La BNDA dans la réalisation de son objectif de développement rural a toujours estimé que les SFD sont un vecteur important dans la distribution du crédit agricole.

Aussi, la reforme institutionnelle en cours est une aubaine pour poursuivre et renforcer son articulation avec le secteur dans un cadre assaini et maîtrisé.

Cette volonté apparaît dans ses propositions d’axes stratégiques pour la période 2013 à 2015 dans lesquelles, elle a notamment défini comme objectifs :

    • La confirmation de sa position de leader dans le financement bancaire de l’agriculture au Mali  en développant les services bancaires et la distribution de crédits en faveur des  producteurs agricoles, directement ou par l’intermédiaire des systèmes financiers décentralisés
    • La  poursuite du financement des structures de microfinance ayant démontré leur fiabilité en s’appuyant sur une approche classique d’analyse du risque clientèle.
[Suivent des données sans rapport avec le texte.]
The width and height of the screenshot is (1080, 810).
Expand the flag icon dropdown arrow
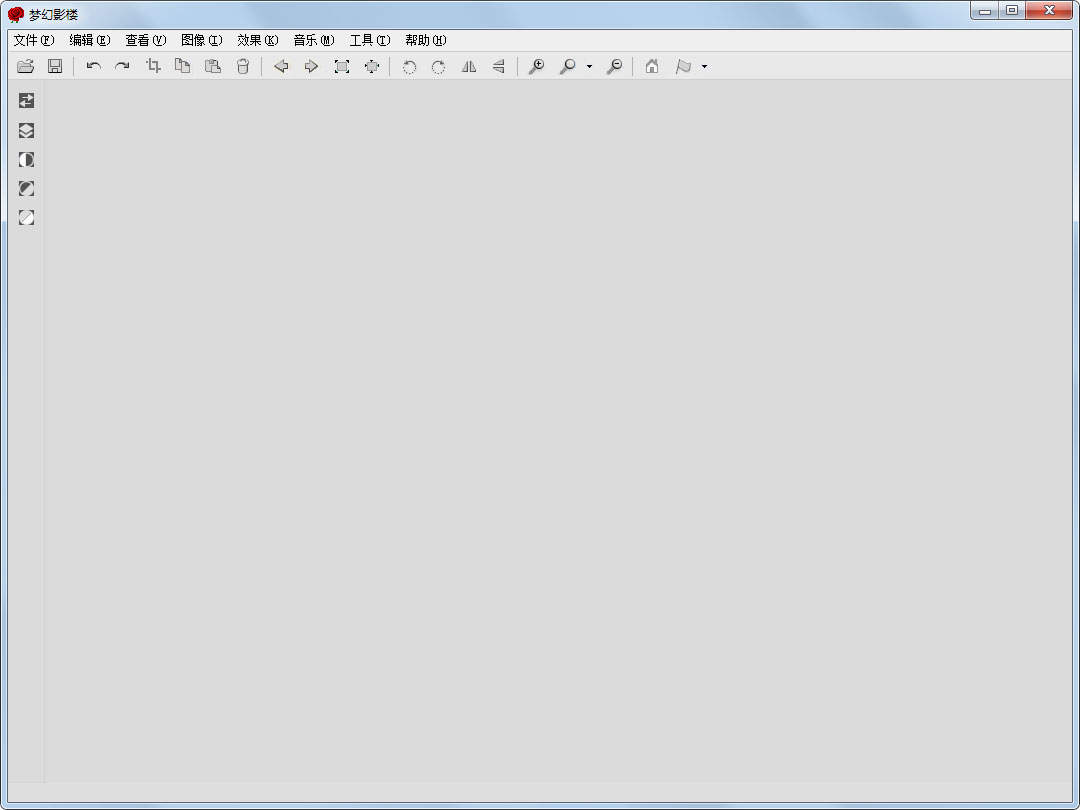coord(704,67)
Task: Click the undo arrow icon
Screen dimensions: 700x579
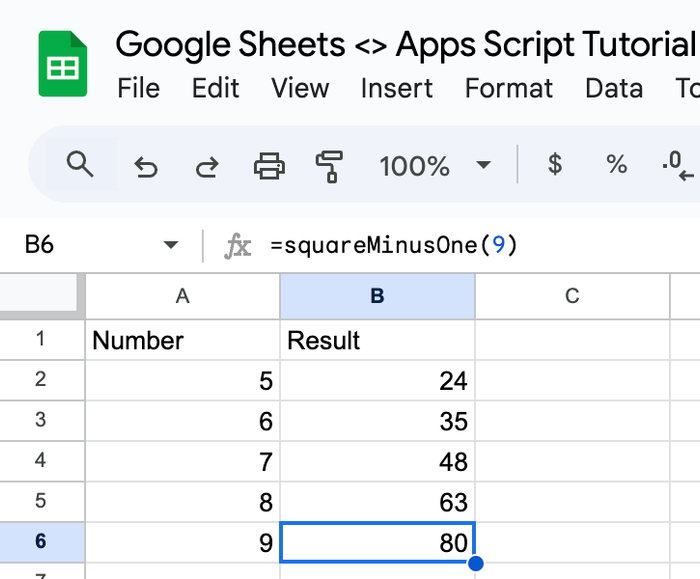Action: point(146,166)
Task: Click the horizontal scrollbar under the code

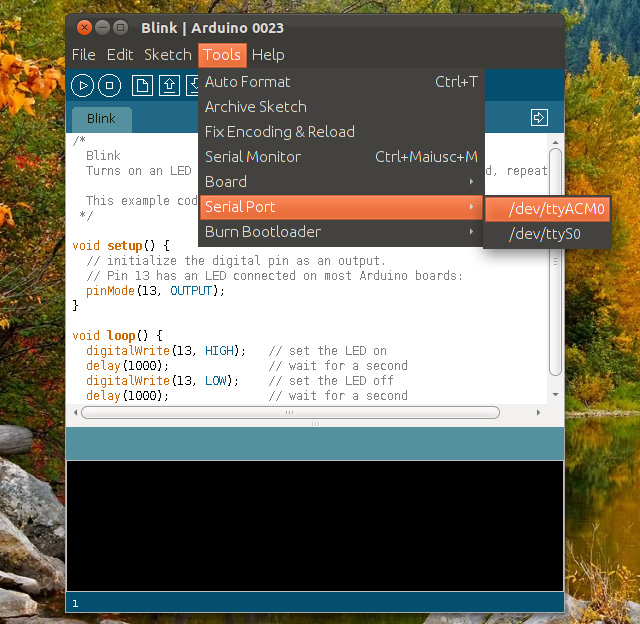Action: pyautogui.click(x=290, y=412)
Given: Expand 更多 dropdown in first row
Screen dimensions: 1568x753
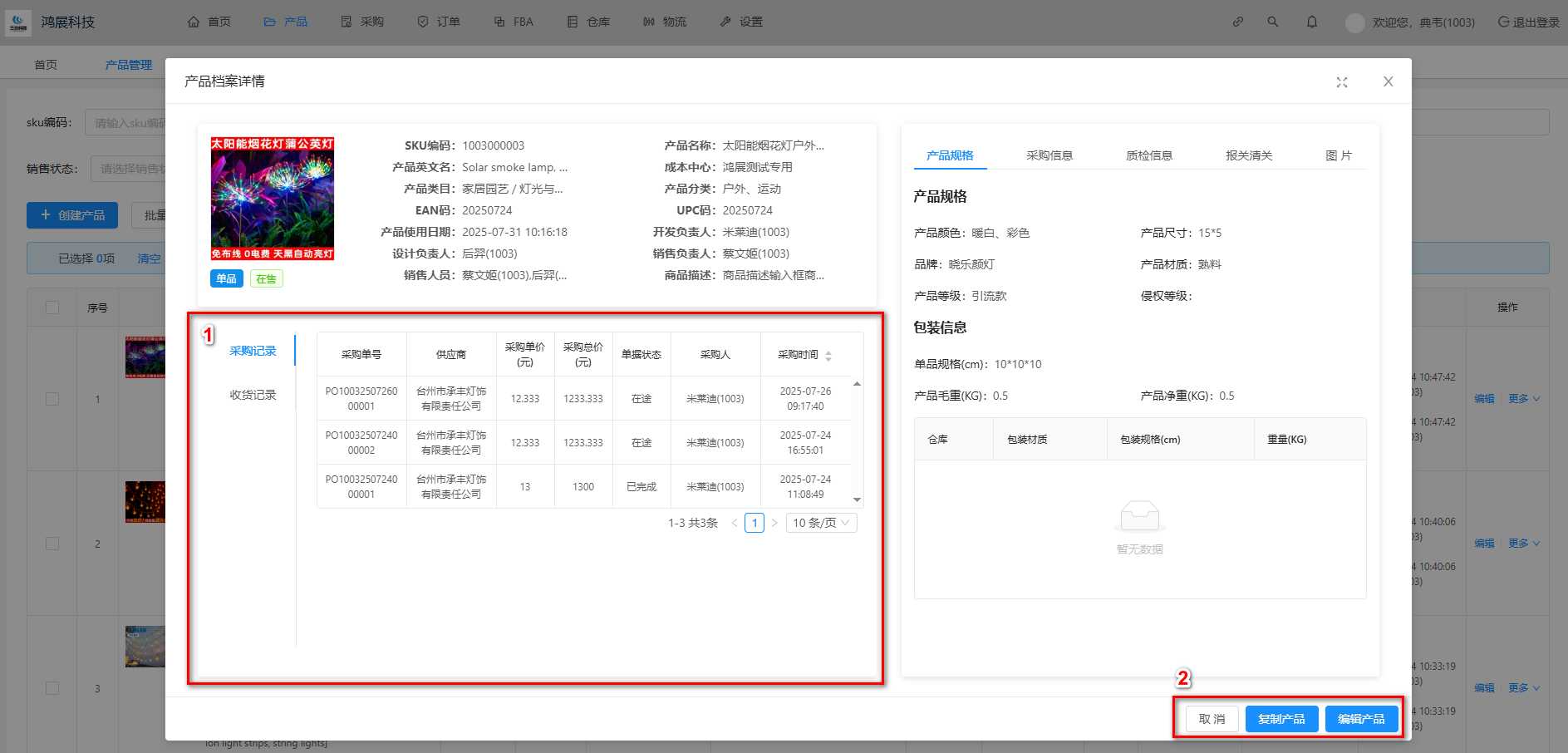Looking at the screenshot, I should [x=1524, y=399].
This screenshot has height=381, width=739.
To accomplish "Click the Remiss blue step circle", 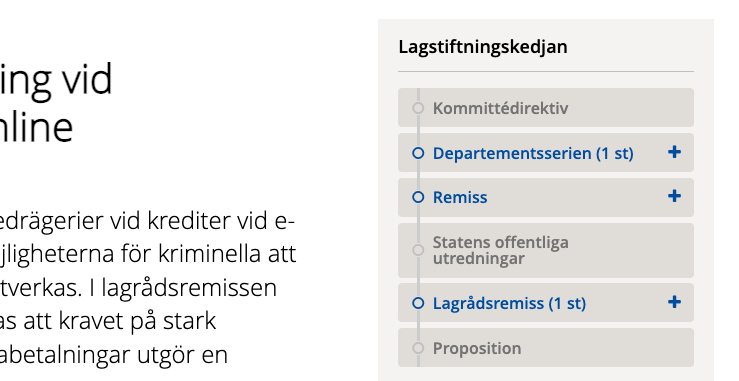I will point(418,197).
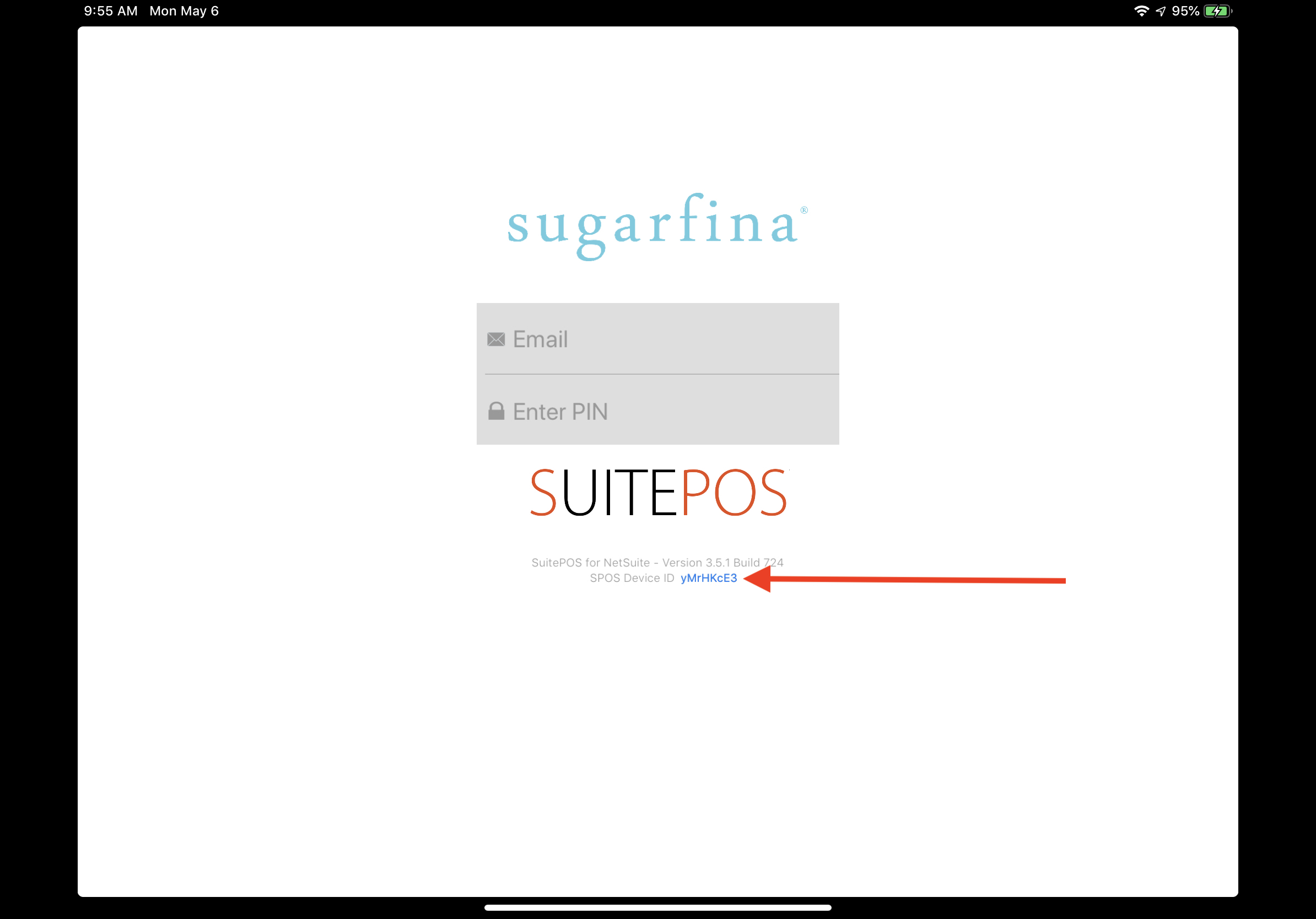Tap the 9:55 AM clock
This screenshot has height=919, width=1316.
point(111,11)
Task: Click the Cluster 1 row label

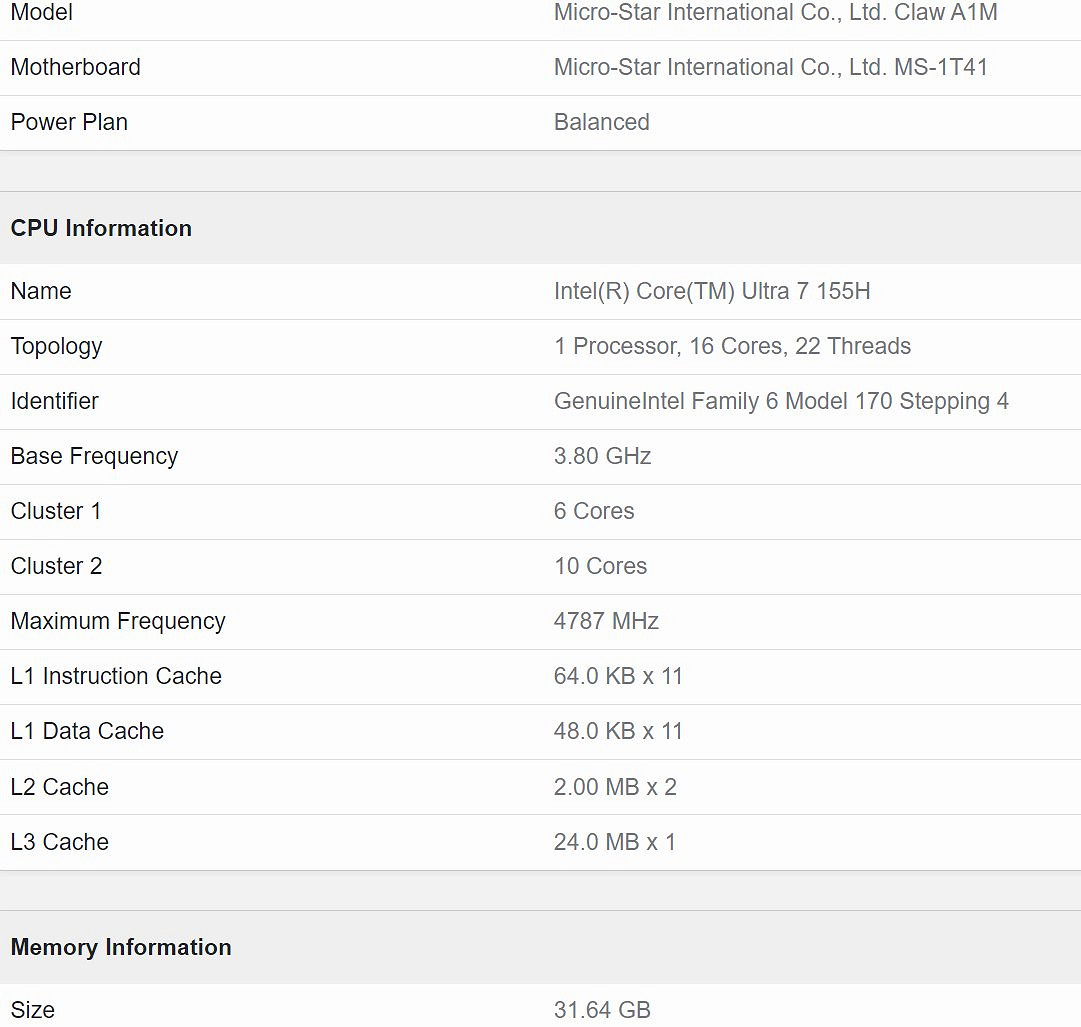Action: pyautogui.click(x=56, y=511)
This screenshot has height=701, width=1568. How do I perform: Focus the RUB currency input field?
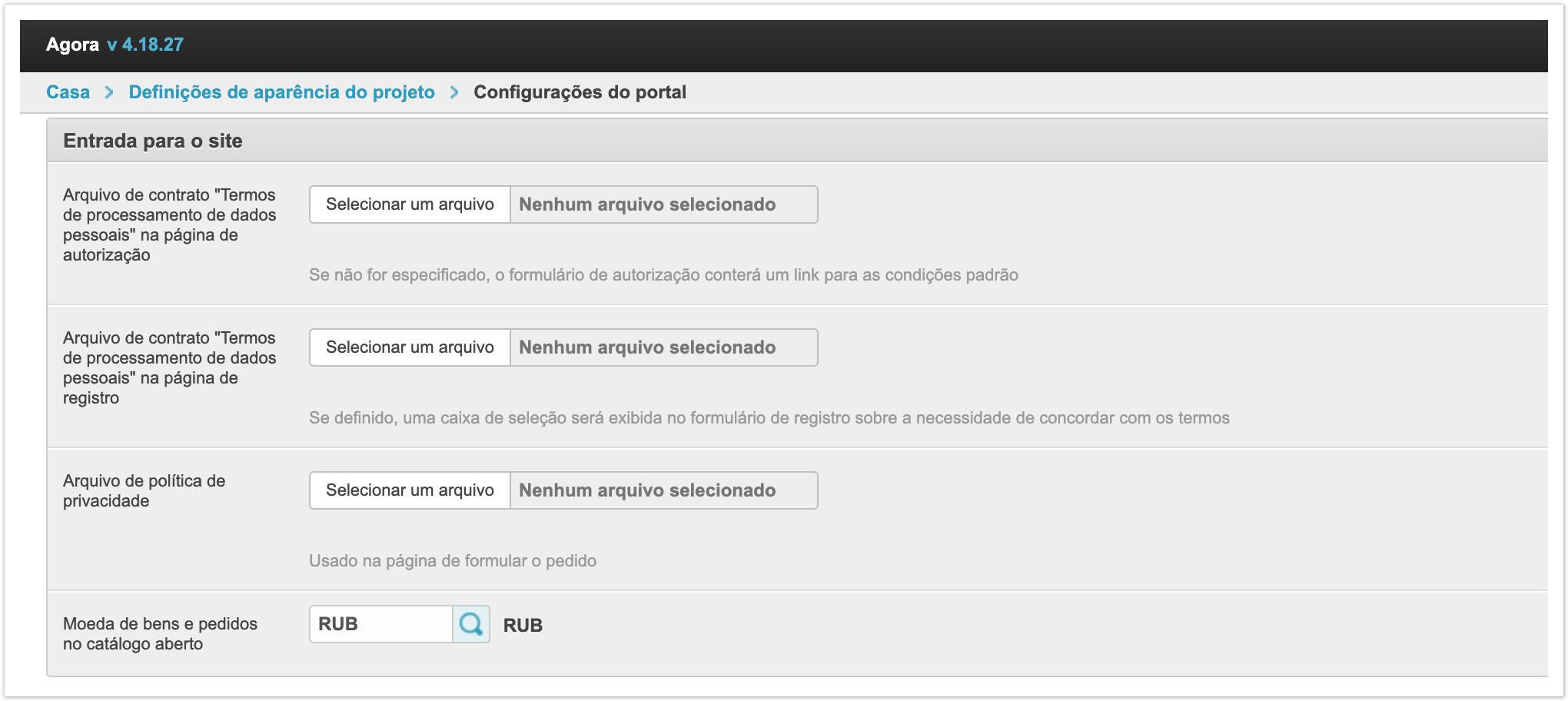[380, 624]
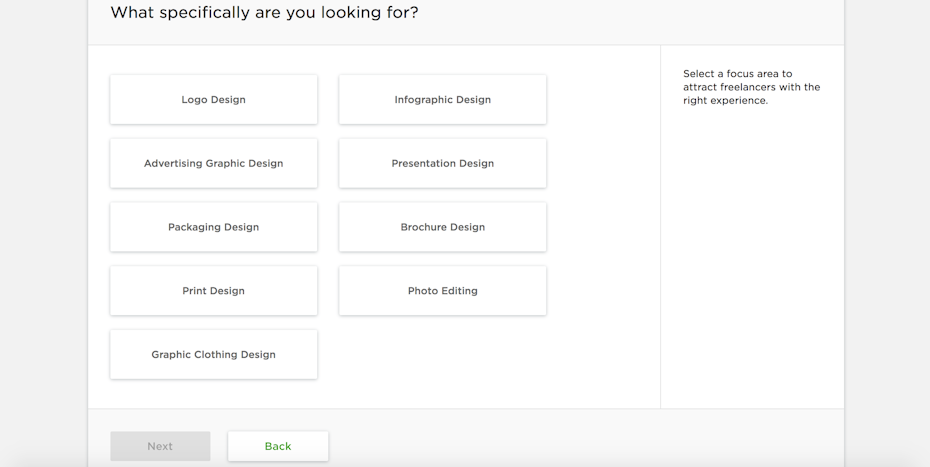Choose Infographic Design as focus area

442,100
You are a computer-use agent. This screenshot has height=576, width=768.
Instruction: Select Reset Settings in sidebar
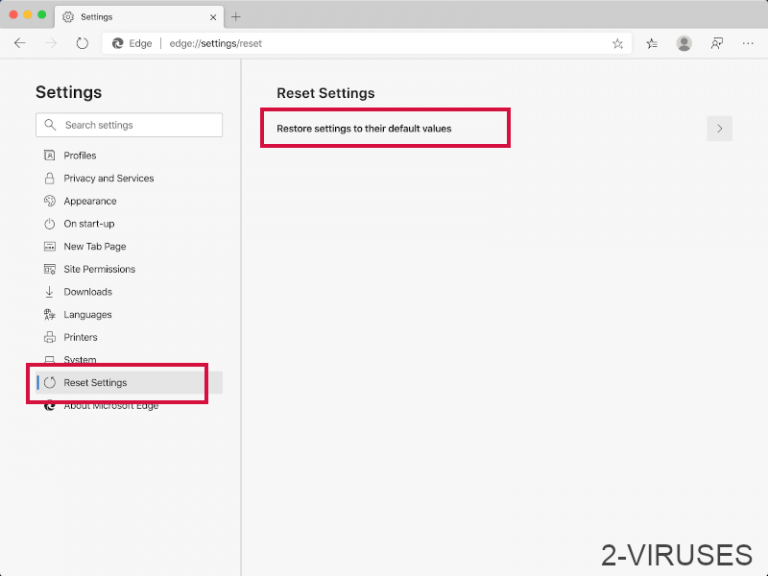click(x=95, y=383)
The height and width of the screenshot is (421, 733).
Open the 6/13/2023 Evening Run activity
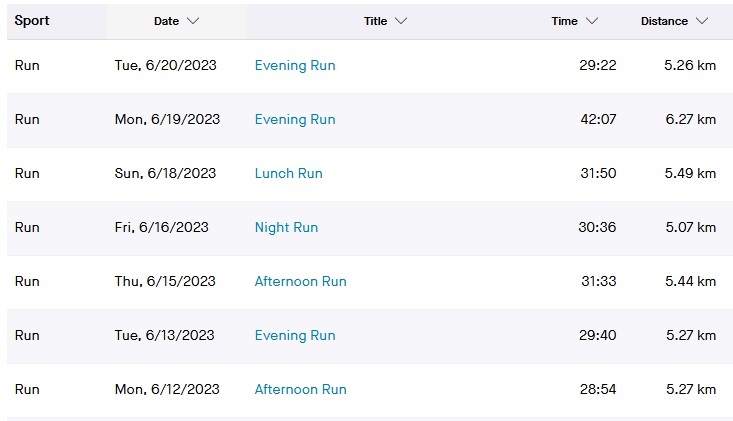[x=295, y=335]
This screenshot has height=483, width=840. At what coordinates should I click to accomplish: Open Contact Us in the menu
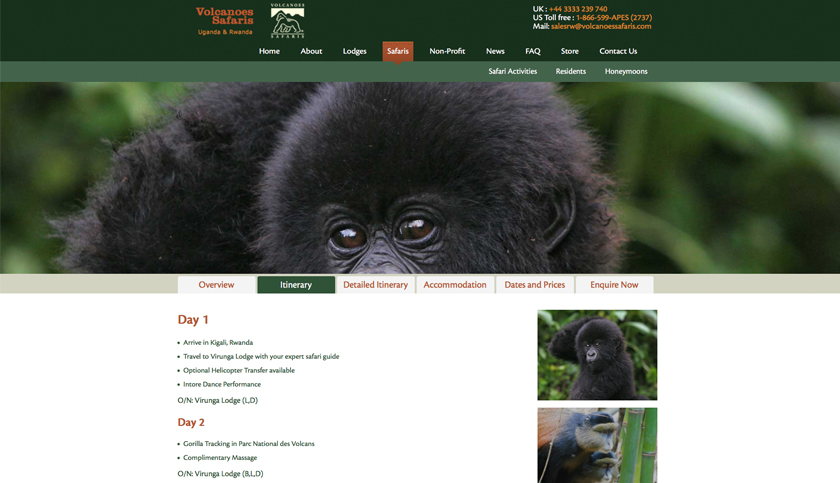(x=618, y=51)
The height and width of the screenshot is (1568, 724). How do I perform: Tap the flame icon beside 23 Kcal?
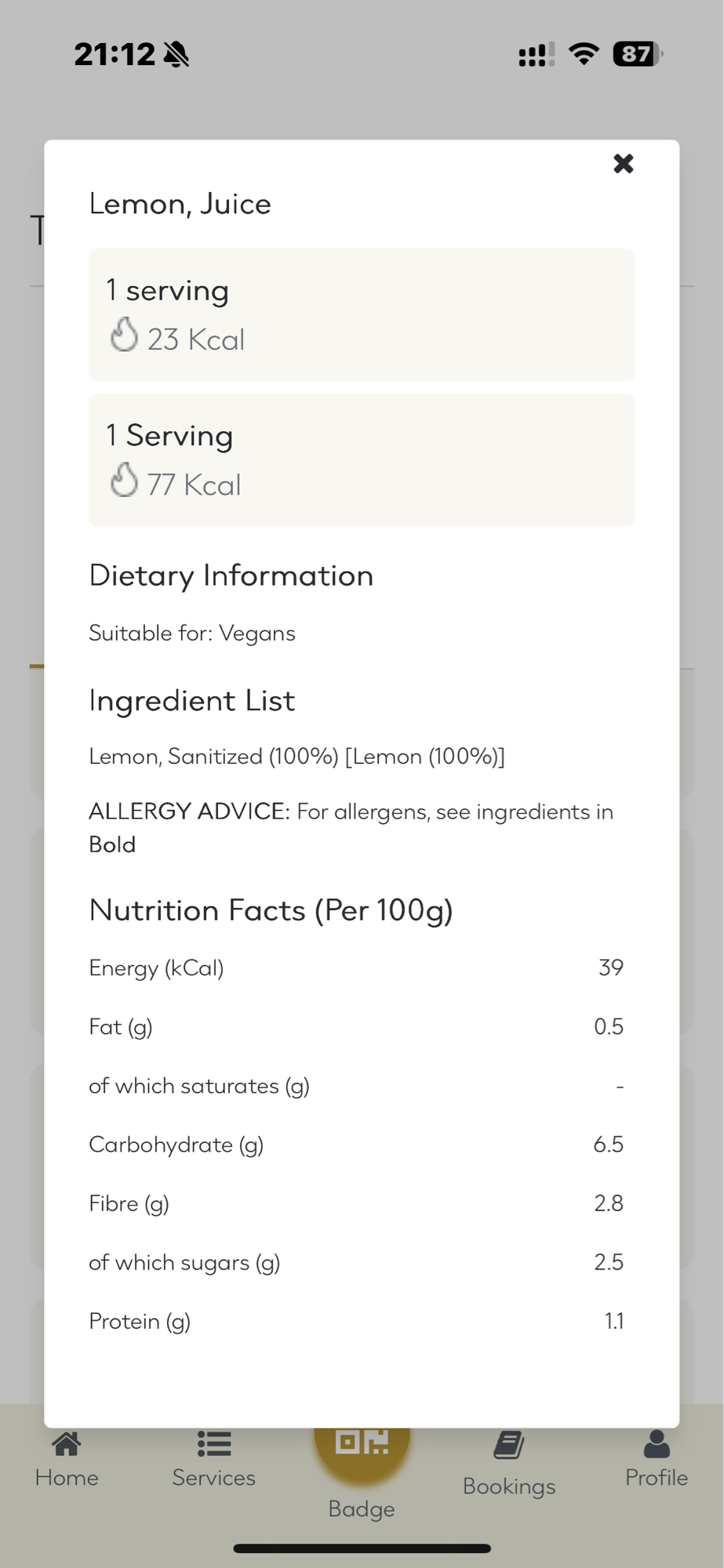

La BNDA a envisagé plusieurs options d’intervention dans le secteur de la microfinance :

    • La  poursuite du financement des structures de micro-finance ayant démontré leur fiabilité en s’appuyant sur une approche classique d’analyse du risque clientèle
    • La prise de participation dans le capital d’une Institution de Micro Finance (IMF) ;
    • La création d’une filiale d’IMF;
    • La Création d’un guichet microfinance ;
    • La signature de conventions de coopérations opérationnelles avec une ou plusieurs IMF portant sur :
      • Le Mobile Banking : utilisation des IMF comme agents agréés et ouverture du service à leurs clients
      • La monétique : Installation de GAB dans les points de vente des IMF et offre de cartes prépayées
      • La coopération avec des IMF pour le paiement des revenus du coton aux producteurs
      • Le transport de fonds.
    • La signature d’un protocole d’accord de gestion et d’assistance technique avec une structure de micro-finance locale pour contrôler et son conseil d’administration, et sa gestion. A cet effet, il s’agit :
      • de prendre une participation dans le capital de la structure de micro-finance qui doit avoir la personnalité juridique nécessaire pour le faire
      • de fournir une assistance technique permettant d’assurer une bonne gouvernance et une bonne rentabilité de la structure (par exemple DGA, DFC et Directeur du Crédit)
      • de la mise à disposition de ligne de crédit permettant la couverture de l’ensemble des besoins de refinancement de la structure
      • de subventionner les écarts de rémunération  de l’assistance technique.